Nanquim, China, 1937

Uma suja e fria cela de prisão. As paredes de tijolos de pedra possuíam como abertura para o mundo externo, além de uma pesada e maciça porta de metal, somente uma alta janela gradeada – através da qual tímidos raios solares invadiam o ambiente e se projetavam sobre o chão. Procurando manter-se longe deles, sentado encolhido num canto, um jovem japonês de cabelos negros e curtos tamborilava os dedos de uma mão contra os da outra. Uniforme militar em frangalhos e repleto de manchas de lama, também tinha a pele machucada e roxa em alguns pontos, indicando socos, chutes e coronhadas de rifles.

         Súbito, alguém bateu à porta, o ferro reverberando. Uma, duas vezes. O prisioneiro sequer se mexeu.

         - Rokubungi Takeo? – perguntou uma voz masculina do outro lado, sotaque estrangeiro.

         O detento respondeu por meio do pouco inglês que sabia, torcendo para que o indivíduo compreendesse:

         - Vá embora!

         Breve silêncio. Até que o misterioso visitante insistiu:

         - Quero ver o sargento detido por insubordinação, Rokubungi Takeo.

         Ele não desistiria. Seria melhor ceder de uma vez, para que ao menos fosse logo embora.

         - Está bem – assentiu o prisioneiro.

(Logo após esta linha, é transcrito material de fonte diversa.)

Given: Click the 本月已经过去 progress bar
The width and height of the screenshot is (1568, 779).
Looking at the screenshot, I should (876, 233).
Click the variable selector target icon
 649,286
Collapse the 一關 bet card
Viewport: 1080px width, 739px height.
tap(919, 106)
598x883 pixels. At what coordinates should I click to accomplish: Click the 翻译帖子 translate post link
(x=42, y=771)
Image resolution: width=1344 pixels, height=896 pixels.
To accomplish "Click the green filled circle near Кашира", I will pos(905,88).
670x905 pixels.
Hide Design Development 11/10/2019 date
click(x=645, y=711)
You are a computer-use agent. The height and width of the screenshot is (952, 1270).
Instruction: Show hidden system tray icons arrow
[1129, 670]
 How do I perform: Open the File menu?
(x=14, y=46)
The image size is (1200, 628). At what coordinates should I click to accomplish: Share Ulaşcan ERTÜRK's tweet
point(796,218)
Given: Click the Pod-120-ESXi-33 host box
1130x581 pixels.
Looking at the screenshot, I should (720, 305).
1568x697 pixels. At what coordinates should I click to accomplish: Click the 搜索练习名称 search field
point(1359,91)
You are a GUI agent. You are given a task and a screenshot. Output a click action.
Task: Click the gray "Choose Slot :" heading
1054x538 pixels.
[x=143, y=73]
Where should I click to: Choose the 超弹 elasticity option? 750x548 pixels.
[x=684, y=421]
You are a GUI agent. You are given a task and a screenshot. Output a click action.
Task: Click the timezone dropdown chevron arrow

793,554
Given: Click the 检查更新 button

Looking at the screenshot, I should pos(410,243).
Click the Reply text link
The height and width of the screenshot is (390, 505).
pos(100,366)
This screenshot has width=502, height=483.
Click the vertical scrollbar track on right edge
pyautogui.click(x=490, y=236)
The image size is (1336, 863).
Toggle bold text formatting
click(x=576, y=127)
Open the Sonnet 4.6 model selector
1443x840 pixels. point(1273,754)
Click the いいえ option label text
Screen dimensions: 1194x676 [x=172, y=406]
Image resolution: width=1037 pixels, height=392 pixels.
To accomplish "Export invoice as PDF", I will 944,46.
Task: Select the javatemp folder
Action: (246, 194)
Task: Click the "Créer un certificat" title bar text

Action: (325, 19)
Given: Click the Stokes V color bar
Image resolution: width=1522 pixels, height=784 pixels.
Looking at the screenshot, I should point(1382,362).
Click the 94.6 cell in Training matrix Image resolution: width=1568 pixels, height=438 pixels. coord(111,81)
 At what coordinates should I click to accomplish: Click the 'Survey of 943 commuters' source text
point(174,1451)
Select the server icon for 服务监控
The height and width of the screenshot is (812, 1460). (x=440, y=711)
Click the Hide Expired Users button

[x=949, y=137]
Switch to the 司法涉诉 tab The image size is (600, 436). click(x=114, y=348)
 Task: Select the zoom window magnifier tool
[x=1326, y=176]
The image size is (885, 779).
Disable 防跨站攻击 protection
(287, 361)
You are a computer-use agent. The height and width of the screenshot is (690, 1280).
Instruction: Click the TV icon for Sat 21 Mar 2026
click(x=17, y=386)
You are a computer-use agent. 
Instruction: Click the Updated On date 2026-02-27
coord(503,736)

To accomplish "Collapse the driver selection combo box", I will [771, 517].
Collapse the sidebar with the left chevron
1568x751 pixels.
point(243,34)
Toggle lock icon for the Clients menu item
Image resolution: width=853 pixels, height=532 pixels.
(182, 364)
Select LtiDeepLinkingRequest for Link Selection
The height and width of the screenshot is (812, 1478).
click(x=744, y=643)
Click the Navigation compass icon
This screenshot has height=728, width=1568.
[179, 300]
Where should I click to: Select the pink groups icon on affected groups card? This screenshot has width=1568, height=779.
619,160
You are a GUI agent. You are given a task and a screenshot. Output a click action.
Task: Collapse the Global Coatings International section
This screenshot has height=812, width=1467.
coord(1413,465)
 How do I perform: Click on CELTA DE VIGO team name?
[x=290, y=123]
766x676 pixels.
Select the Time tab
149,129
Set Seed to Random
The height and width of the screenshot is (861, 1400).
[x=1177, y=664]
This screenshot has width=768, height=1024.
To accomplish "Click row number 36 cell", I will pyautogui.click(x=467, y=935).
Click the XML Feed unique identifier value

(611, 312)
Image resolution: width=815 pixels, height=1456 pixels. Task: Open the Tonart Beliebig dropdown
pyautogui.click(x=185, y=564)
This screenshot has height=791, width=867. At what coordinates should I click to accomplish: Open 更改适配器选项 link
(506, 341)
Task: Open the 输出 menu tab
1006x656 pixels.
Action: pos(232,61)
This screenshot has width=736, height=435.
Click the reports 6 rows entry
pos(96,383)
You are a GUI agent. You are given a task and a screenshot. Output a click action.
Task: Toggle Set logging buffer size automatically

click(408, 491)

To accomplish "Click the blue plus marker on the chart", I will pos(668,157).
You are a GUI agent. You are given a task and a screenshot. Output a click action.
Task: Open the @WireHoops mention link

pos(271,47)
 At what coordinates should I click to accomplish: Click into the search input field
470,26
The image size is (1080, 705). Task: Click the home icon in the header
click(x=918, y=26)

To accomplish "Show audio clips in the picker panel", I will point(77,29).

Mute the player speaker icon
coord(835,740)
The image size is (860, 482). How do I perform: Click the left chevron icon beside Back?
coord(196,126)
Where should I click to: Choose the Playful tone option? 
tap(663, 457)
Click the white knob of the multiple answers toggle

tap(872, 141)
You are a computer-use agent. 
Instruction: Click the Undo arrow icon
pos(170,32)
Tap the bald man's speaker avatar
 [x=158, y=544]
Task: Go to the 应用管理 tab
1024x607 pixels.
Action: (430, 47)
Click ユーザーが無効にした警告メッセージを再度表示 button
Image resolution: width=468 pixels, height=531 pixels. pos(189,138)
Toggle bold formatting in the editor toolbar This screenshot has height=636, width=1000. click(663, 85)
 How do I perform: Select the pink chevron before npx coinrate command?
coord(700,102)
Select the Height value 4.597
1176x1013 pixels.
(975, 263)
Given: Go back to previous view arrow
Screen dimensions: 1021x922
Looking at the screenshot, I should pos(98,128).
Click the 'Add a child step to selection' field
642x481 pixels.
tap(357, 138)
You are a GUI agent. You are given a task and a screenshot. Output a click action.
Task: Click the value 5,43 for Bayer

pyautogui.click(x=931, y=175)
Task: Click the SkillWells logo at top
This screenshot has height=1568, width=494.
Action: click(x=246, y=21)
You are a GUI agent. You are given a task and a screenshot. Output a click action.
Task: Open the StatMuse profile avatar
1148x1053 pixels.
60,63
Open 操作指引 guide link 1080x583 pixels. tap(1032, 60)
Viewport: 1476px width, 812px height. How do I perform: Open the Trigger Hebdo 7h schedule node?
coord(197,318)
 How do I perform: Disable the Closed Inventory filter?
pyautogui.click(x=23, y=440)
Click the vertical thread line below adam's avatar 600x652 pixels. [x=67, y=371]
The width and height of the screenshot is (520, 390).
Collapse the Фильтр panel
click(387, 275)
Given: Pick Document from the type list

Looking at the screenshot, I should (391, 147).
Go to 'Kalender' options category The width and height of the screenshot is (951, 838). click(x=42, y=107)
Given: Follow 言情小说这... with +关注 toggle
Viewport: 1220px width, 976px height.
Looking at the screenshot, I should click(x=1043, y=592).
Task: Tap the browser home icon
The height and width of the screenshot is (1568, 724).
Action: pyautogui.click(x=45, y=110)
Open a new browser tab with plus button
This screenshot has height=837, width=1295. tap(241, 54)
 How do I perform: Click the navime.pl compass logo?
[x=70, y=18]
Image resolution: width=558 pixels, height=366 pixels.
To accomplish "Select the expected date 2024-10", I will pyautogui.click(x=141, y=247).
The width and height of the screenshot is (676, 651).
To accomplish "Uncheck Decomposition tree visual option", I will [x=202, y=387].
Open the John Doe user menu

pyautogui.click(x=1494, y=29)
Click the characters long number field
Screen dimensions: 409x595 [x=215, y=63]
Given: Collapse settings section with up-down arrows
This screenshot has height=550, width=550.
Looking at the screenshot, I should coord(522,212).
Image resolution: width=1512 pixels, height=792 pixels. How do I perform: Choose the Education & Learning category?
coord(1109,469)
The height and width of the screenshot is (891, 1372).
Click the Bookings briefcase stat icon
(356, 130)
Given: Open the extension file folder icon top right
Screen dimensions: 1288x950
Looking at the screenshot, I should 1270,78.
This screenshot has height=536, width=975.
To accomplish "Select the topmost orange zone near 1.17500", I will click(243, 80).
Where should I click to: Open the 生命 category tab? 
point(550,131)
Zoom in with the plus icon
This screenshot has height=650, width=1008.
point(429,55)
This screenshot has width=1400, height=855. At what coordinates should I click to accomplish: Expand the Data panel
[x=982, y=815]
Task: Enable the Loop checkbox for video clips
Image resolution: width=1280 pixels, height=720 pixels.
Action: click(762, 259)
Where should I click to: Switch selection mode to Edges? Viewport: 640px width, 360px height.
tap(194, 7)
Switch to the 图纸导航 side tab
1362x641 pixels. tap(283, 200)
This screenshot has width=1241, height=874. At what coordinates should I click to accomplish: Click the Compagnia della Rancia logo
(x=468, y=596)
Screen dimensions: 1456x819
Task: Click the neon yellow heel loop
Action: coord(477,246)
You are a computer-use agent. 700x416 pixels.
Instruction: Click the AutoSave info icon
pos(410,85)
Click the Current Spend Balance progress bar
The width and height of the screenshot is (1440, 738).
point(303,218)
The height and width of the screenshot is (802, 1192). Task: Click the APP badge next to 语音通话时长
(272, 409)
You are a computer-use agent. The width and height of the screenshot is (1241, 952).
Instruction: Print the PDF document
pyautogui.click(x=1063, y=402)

         Ouviu-se então o som da porta sendo destrancada pelo vigia no corredor. Este foi o primeiro que Takeo viu quando a entrada foi aberta, o ex-colega de Exército lhe lançando um olhar de desprezo. Ganhou a cela, em seguida, quem havia chamado pelo detento. Tratava-se de um homem branco, loiro e um pouco corpulento, vestindo uma farda nazista. Rokubungi já vira alguns deles antes, posando em suas embaixadas e consulados como verdadeiros representantes de uma “raça superior”. Não simpatizava muito com suas figuras.

         Fazendo um sinal para o guarda, o alemão permitiu que a porta tornasse a ser lacrada. Demonstrava não ter medo de ficar a sós com um suposto criminoso.

         - O que você quer? – Takeo questionou em seu inglês precário.

         - Vocês deram um espetáculo e tanto lá fora... – murmurou o visitante, ar irônico. – Já tinha ouvido falar de cercos violentos a cidades, porém creio que conseguiram superar todos os limites. Até mesmo um nazista, Johannes Rabe, compadeceu-se da população chinesa e vem oferecendo abrigo aos sobreviventes, diante do que vocês vêm fazendo. Nossos progroms são brincadeiras de roda perto do massacre aqui em Nanquim.

         - Os soldados chineses se renderam sem lutar – falou o japonês. – De acordo com o Bushido, não pode haver misericórdia diante de covardes. O alto comando ordenou as execuções.

         - Mas você, sargento Rokubungi, recusou-se a cumprir as ordens. Negou-se a atirar em homens desarmados e estuprar suas mulheres. Por isso foi preso.

         O prisioneiro respirou impaciente. Por um momento pareceu prestes a se erguer e socar o nazista, mas se conteve. Não queria piorar ainda mais sua situação.

         - Veio aqui discutir quem mata mais, Hitler ou o Imperador? – inquiriu, franzindo o cenho.

         - Não, sargento. Apenas chamou-me atenção seu ato. Escute... O mundo caminha para uma nova Grande Guerra. Os países mais uma vez se digladiarão uns contra os outros, incluindo os nossos. Ao término desse conflito, talvez o mais devastador já visto, um novo mundo será erguido das cinzas. Um mundo que não terá espaço para Hitlers ou Hirohitos. Apenas pessoas de bem, comprometidas com a evolução da alma humana. Como eu, e o senhor. Alguém que não quis massacrar chineses inocentes.